At that moment, I got a call sign trying to break into my radio traffic.
‘Break! Break! Widow Seven Nine, Widow TOC: on no account are you to engage the enemy with the Hog call signs.’
‘Say again,’ I replied.
The message was repeated.
‘Roger: why not?’ I asked.
‘Your rules of engagement you can only use with British jets.’

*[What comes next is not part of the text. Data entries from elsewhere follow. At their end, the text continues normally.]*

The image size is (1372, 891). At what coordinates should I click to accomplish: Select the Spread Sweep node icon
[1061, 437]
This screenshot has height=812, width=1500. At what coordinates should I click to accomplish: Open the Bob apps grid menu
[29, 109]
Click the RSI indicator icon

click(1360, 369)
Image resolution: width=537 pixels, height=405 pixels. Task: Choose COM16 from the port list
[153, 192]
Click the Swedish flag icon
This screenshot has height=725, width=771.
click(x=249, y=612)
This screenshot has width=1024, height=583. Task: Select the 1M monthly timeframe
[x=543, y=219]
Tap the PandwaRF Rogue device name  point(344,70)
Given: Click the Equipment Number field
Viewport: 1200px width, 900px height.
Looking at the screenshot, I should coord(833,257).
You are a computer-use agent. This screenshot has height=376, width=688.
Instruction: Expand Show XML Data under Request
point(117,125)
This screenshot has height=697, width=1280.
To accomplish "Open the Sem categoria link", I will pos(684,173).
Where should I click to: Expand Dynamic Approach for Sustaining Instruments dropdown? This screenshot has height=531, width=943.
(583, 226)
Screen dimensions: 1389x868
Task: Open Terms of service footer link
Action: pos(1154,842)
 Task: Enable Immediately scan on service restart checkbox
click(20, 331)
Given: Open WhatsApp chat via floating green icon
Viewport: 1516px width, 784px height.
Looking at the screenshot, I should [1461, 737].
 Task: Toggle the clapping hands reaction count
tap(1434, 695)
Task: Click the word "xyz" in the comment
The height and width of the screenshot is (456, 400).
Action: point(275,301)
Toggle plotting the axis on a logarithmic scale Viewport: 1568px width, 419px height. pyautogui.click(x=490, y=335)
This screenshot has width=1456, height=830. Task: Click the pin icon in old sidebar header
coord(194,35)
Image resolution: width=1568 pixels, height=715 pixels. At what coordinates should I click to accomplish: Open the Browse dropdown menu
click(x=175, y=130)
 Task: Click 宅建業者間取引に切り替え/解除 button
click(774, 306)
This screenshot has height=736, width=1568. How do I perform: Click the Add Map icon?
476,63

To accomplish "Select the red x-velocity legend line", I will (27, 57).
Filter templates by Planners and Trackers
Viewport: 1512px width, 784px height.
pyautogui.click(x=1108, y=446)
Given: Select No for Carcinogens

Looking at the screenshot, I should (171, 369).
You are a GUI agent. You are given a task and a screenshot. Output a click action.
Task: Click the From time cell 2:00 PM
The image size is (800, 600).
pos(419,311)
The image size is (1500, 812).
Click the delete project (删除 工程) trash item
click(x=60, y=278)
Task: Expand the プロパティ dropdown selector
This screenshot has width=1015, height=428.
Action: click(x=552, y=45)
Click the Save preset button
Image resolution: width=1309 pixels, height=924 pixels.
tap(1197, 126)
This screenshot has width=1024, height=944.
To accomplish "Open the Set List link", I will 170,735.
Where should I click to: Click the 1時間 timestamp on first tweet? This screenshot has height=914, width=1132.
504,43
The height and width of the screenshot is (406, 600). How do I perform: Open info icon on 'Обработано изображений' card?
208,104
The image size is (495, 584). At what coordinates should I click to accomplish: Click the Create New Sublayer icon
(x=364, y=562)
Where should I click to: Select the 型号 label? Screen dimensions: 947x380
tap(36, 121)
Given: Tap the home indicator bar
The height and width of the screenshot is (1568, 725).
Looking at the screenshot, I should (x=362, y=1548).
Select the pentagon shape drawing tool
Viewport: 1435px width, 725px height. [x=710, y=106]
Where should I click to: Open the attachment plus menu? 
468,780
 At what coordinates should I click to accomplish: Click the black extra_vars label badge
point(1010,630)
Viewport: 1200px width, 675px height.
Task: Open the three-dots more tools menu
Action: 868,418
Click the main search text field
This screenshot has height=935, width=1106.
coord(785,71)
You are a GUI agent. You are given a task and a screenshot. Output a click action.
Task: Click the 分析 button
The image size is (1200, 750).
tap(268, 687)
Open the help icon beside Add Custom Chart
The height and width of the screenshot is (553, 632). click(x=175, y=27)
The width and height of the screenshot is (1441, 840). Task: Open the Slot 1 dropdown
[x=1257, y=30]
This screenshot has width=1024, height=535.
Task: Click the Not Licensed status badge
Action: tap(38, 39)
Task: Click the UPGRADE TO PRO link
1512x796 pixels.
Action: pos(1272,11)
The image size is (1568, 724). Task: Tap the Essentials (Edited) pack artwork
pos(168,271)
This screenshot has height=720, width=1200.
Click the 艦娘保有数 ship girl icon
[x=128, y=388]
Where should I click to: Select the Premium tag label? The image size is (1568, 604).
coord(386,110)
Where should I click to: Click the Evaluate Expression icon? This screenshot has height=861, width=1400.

‘Well, there’s a couple of Taliban in the Green Zone’ll probably wish you’d sent that message a few seconds earlier.’
‘Why?’
‘’Cause I just killed two, and the third is dragging one of the injured away.’
‘Stand by.’ There were a few moments’ silence, then Widow TOC was back on the air. ‘Widow Seven Nine, there might be a problem with that.’
‘Not for fucking me there’s not,’ I told him. I flipped back to the A-10’s frequency. ‘Hog One Five, seems there’s something wrong with the engagement. I wasn’t meant to fire ’cause of the rules.’
‘What the… why?’
‘Look, it’s nowt to do with you guys. I bought the rounds, so if anyone’s in the shit it’s me. Can you watch over the patrol, while I try and sort this shit out.’
‘Roger that.’
I flipped frequencies back to Widow TOC. ‘Look, 95 per cent of all controls in Helmand are with US platforms. If what you’ve said is right, you should’ve made sure we had Harriers over the patrol.’
The duty guy at Widow TOC ducked the issue. ‘Widow Seven Nine, release the Hog call signs once your patrol is back in base.’